Adult social care brief holder Cllr Laura Miller said that prior to the restrictions the council had 74 households in B&B accommodation and at the moment has 147 being accommodated.

She said that since the restrictions were eased some had moved into other temporary accommodation. All the people being helped did have a local connection, she said, and if they did not were ‘re-connected’ with their original area, often being driven there by council staff.

She said that of the 147 currently being accommodated by the council 72 were from the Weymouth and Portland area; 38 were from West Dorset, of which 34 were in Weymouth; 12 were from North Dorset, 9 of which were in Weymouth ; of the 17 from East Dorset 7 were in Weymouth and of the 7 from Purbeck 2 were in Weymouth.

“You can see those numbers speak for themselves. There is a severe shortage of temporary accommodation…there were only a small number of hotels who were prepared to offer support and those, primarily, were in Weymouth seafront area.”

She said that housing officers did try to avoid moving people away from areas where that had support. She said the situation was ‘not ideal, but the best we can do’ with the restrictions and limited amount of available accommodation. She added that Weymouth, because of its pre-existing homeless situation, also had a network of support already in place.
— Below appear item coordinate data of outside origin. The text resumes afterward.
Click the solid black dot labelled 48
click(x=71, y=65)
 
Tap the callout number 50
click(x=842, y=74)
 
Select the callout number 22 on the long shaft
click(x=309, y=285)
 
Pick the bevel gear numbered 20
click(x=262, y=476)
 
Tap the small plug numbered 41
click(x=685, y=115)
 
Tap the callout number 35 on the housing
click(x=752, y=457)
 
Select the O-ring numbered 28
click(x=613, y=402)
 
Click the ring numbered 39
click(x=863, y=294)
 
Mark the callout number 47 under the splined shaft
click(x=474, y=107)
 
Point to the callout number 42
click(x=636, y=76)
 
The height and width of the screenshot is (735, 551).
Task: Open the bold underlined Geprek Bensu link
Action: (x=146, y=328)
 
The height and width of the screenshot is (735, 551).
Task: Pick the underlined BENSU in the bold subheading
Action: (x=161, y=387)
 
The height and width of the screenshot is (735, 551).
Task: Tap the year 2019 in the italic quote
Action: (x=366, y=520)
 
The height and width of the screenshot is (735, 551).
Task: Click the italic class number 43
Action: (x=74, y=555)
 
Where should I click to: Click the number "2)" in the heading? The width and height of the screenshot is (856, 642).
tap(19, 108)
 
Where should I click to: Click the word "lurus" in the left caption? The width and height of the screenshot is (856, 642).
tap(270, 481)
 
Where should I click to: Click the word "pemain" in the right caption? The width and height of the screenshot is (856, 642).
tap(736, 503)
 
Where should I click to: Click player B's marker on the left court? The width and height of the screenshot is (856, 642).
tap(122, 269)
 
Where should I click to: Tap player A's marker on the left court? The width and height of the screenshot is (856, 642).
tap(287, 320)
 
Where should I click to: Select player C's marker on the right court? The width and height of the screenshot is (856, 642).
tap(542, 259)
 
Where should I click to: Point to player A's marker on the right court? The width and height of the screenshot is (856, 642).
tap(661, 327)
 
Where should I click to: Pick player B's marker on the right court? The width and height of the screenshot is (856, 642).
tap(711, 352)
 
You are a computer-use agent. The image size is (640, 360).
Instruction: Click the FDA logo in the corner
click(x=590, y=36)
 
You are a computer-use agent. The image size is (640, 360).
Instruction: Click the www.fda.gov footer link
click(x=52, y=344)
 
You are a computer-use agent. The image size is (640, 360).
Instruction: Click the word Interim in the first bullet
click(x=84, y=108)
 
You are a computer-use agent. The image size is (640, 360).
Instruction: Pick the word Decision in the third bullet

She said in an ideal situation people would be accommodated near their networks of support: “Under normal circumstances we do have to uproot people and that’s far from idea. It’s far from ideal at the moment…but the alternative is that they have nowhere to live. At the moment it is not ideal, but it’s the best we can do.”

The council will be bidding for Government funding for a long-term strategy to tackle the area's homeless situation.